6 June 2010
Scotland on Sunday (Review p.7)
Ellie Harrison plans to present this page as a work of art in a gallery. Is she breaking boundaries, or is it a gimmick too far? Moira Jeffrey reports.
I’m in Ellie Harrison’s studio in Glasgow School of Art, a pristine office with a pin-board that might belong to a corporate drone. Pinned up alongside complex graphs and motivational phrases – including injunctions to “read, think and experiment” – is a print-out of her monthly diary.
Harrison is a young artist, just finishing her Master of Fine Art course at Glasgow School of Art and the diary is full of ominous-sounding words like “final assessment” and “degree show installation”. The problem is that although her room is a testament to her hard work – there are ranks of posters of recent exhibitions, two books she has published, and shelves of volumes on moral philosophy – she hasn’t completed a central aspect of her degree show and she wants me to do it for her.
The deal is this: at Glasgow’s CCA, Harrison would like to present her work on a pristine white plinth, but it’s not a sculpture. It’s a newspaper article about her and her work.
“I’ve been working on disparate projects and wondered how to bring them together,” she says. “I’m interested in ethics and motivation, the different pushes and pulls of being an artist. I thought my individual projects weren’t capable of talking about this wider issue and that this would be a way of concluding this two-year period.”
She argues that many artists regard degree shows as a chance for their work to be exposed to the media and buyers – a means to an end, in other words, rather than art for art’s sake. Her idea is to turn that process into the artwork itself. Now she must convince me the project is worth it. Is it a critique of the careerist structure of the art system or merely a symptom of it? I’m deeply cynical: is this simply a last-minute cop-out for a promising artist in her early thirties who has already established a reputation outside formal education?

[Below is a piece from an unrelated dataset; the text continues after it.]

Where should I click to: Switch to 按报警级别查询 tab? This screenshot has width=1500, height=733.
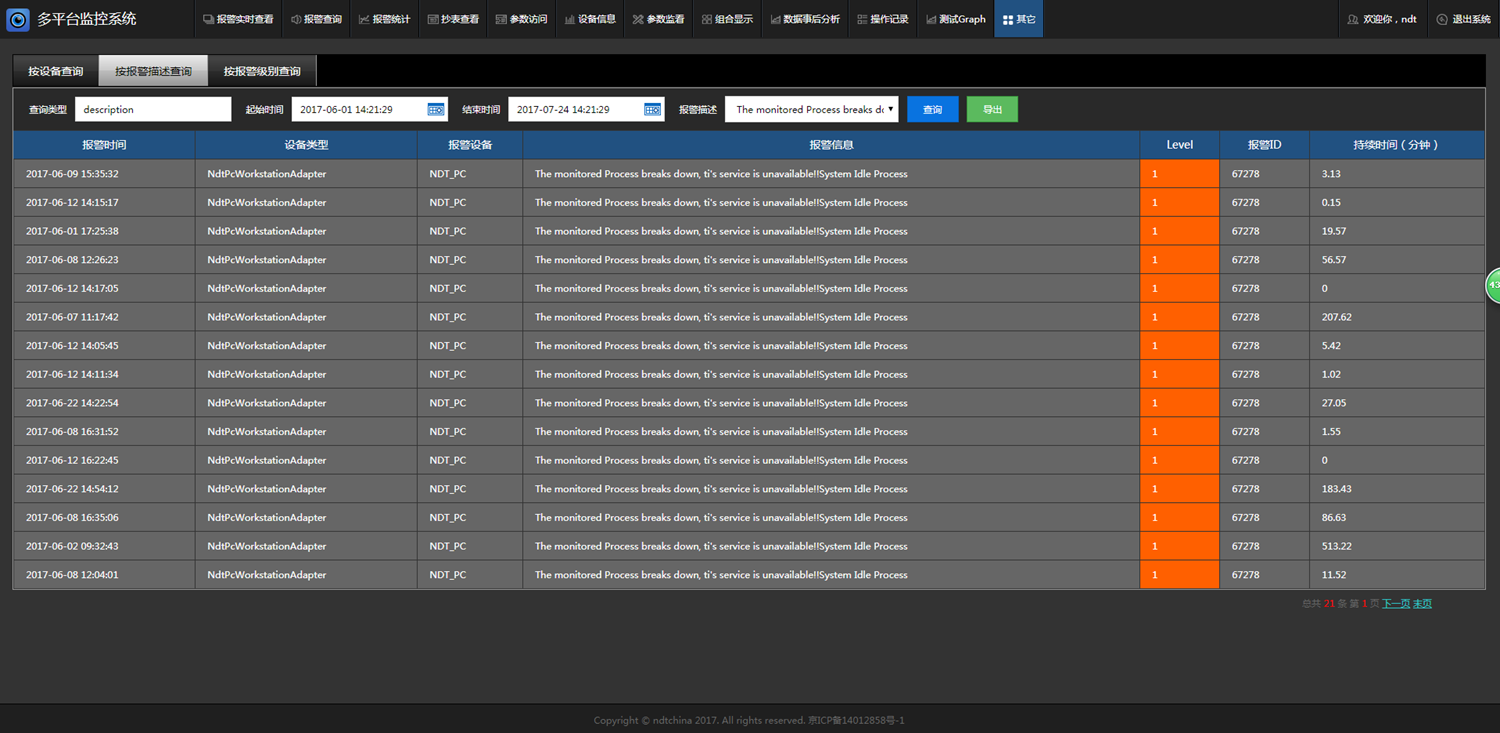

Her work about the credit crunch – a vending machine that spits out free packets of crisps every time the BBC news feed uses a recessionary cliché and her live election night webcast General Election Drinking Game – were one-liners that made it into the broadsheets. But at the same time they were brilliant parables for our disaffection from politics: the clichés, the time-wasting, the inability to take urgent action.

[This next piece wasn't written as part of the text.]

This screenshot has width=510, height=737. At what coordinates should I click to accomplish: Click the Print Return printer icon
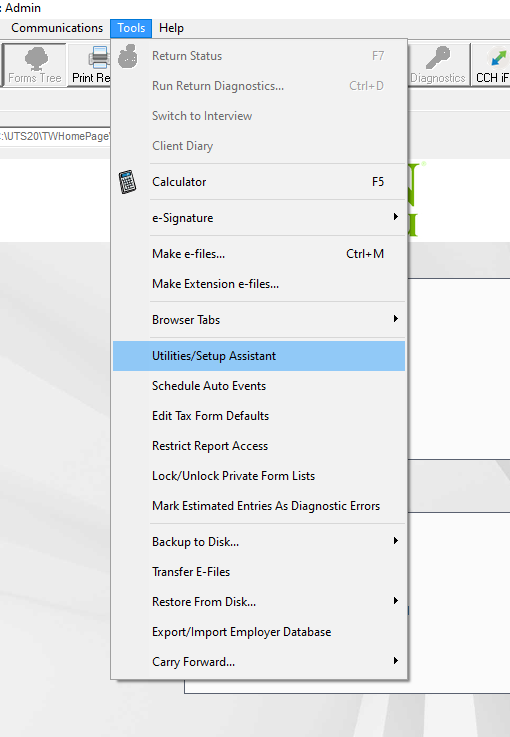[99, 58]
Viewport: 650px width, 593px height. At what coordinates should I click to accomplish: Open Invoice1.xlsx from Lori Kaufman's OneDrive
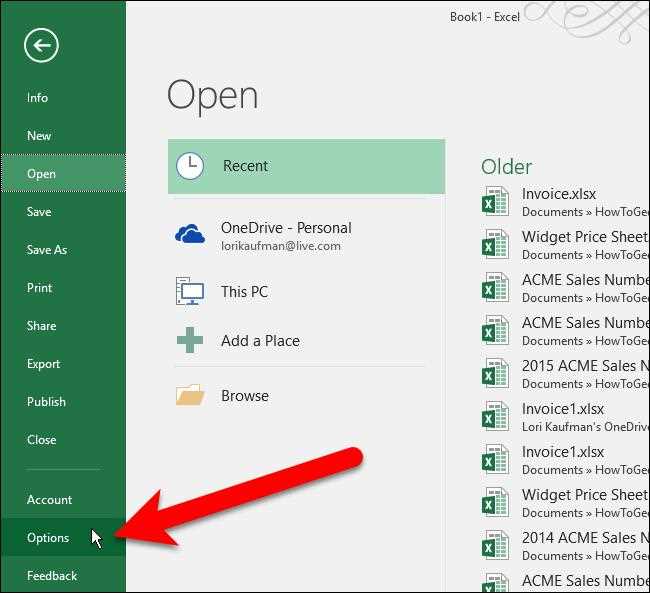coord(565,417)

Harrison, who studied at Nottingham Trent University and then at London’s Goldsmith’s, has spent the past two years analysing her personal motivation, torn between the selfishness of her era and the necessity for altruistic action that issues like climate change demand.
She defines herself as Thatcher’s child, born in 1979; her work seems driven in part by guilt about the aspirational world that Thatcherism ushered in. She was brought up in Ealing by lifelong lefties but says she found the hate figure on the TV curiously inspirational.
I look again at the graph on the pin-board; she explains that it shows the career trajectories of two of the world’s most prominent woman. The long blue line shows the life and career of Thatcher, the yellow one is Angela Merkel. The short green line is Harrison. Can she measure up?
She is torn, she says. “It’s a continual sort of battle; perhaps I’ll never be able to resolve this conflict.” That’s why she spends a day a week on her internet campaign to Bring Back British Rail, a kind of symbolic resistance to the rolling privatisation that has been a permanent backdrop to her adult life, “a beacon for my altruistic side”, and reaction to hours spent on the train with three different operators between Glasgow and Nottingham.
Aspects of Harrison’s work are narcissistic. Her obsessive self-documentation, for example, has seen her photograph every meal she ate for a whole year for her project Eat 22. At the same time, such projects evoke the seismic shifts in recent culture: the information overload, the endless CCTV and internet monitoring. Finally I realise what the studio, with its colour-coded Post-It notes really reminds me of. It might be an office in Wernham Hogg, the workplace of one David Brent.
Harrison is driven, obsessive about detail and she’s serious. Eat 22 might have been a rather silly Facebook page; instead it’s now on display in the headquarters of the scientific research body the Wellcome Trust. She is clearly self-aware. Every time I bring up a criticism of her strategies, a nagging suspicion, she pulls out a paragraph of her dissertation that touches on the issue. She has got there before me on each one of them.
So here it is, Ellie, your degree show. You’ve won me over. I’m not sure if you’re going to like it, but I really hope that your examiners do.